DATASET RECORDS:
┄┄┄┄┄┄┄┄┄┄

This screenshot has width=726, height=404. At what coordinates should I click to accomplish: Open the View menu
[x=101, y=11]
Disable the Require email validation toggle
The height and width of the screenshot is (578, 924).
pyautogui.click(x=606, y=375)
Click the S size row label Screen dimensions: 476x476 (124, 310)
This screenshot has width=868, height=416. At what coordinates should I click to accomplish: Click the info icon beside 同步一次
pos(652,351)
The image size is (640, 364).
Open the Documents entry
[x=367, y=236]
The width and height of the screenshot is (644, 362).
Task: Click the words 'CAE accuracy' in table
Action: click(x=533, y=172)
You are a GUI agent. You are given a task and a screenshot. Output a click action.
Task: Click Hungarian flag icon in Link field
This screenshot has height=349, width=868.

┄┄┄┄┄┄┄┄┄┄

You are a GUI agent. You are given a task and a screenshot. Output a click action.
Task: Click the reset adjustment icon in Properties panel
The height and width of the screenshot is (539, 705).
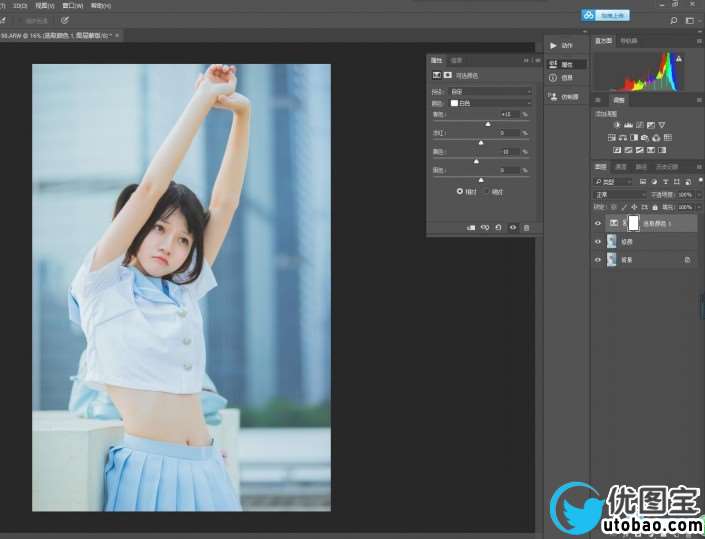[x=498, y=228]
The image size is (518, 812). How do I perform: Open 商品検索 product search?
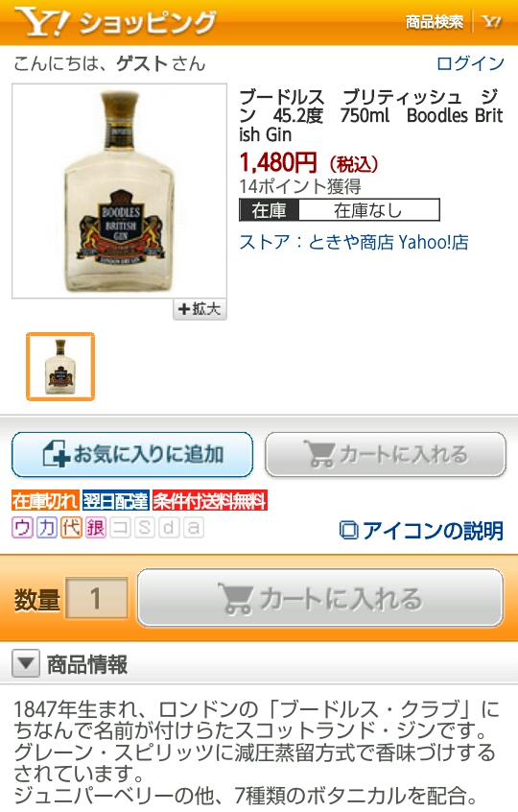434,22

┄┄┄┄┄┄┄┄┄┄

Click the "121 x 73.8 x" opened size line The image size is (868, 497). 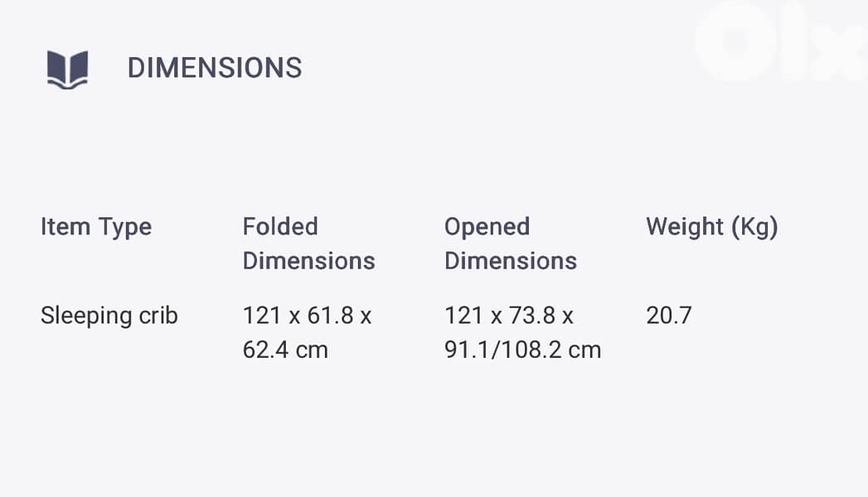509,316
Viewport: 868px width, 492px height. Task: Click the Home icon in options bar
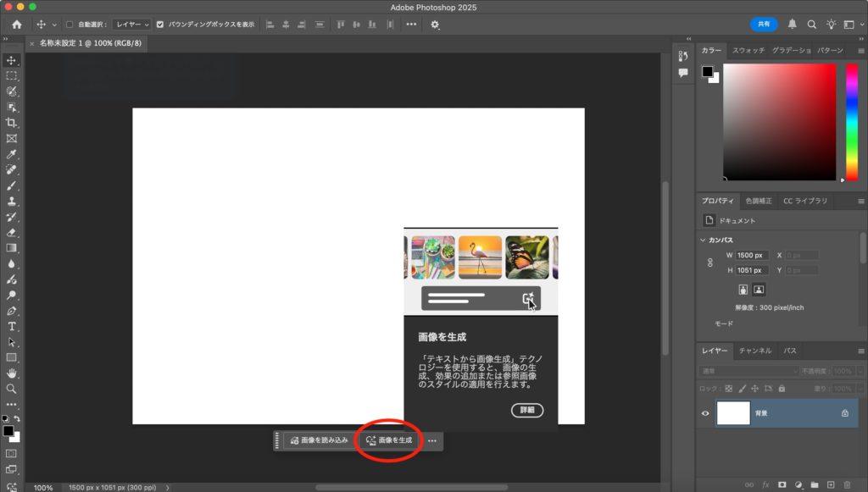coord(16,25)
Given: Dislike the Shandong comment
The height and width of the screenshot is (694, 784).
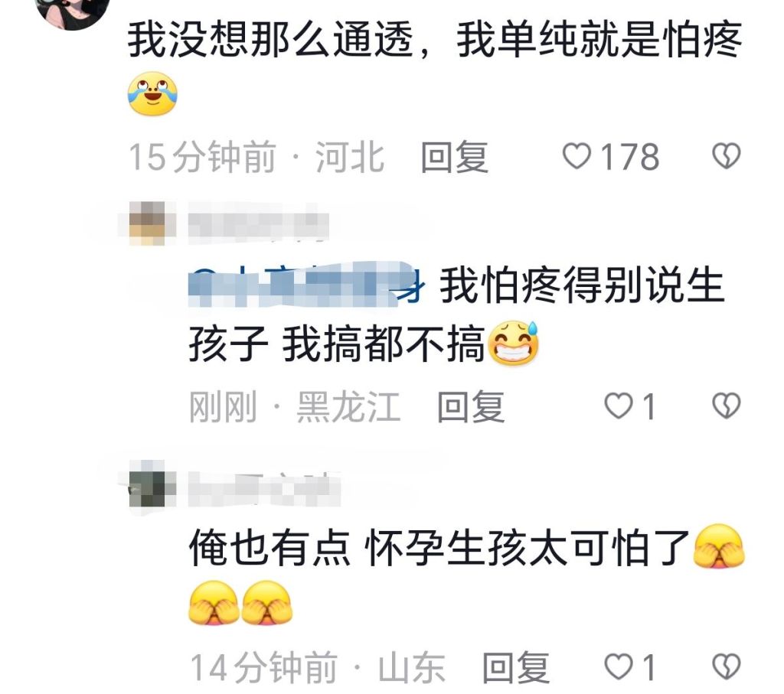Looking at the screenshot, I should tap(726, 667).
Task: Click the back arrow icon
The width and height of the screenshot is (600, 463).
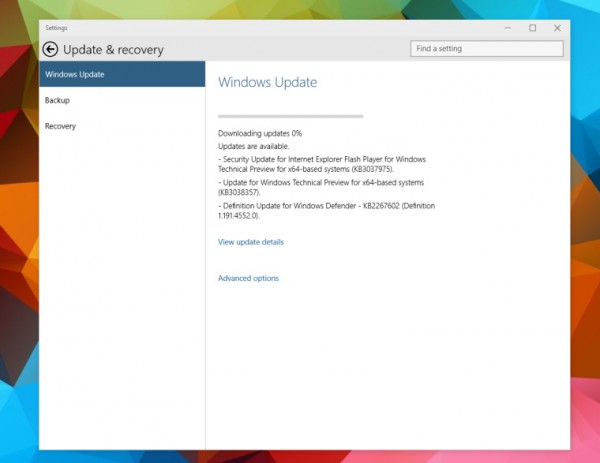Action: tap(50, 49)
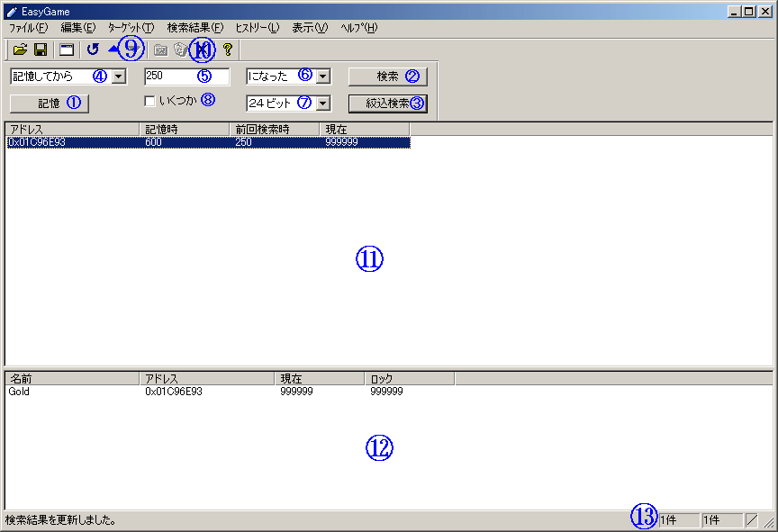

┄┄┄┄┄┄┄┄┄┄

TASK BRIEF: Please, from the entries above, set down exactly the lines from the one containing "This screenshot has width=726, height=404." through the one containing "The image size is (640, 364).", and only those.

ANSWER TO THE PROBLEM:
This screenshot has width=726, height=404. At what coordinates should I click to accomplish: Open the View menu
[x=101, y=11]
Disable the Require email validation toggle
The height and width of the screenshot is (578, 924).
pyautogui.click(x=606, y=375)
Click the S size row label Screen dimensions: 476x476 (124, 310)
This screenshot has width=868, height=416. At what coordinates should I click to accomplish: Click the info icon beside 同步一次
pos(652,351)
The image size is (640, 364).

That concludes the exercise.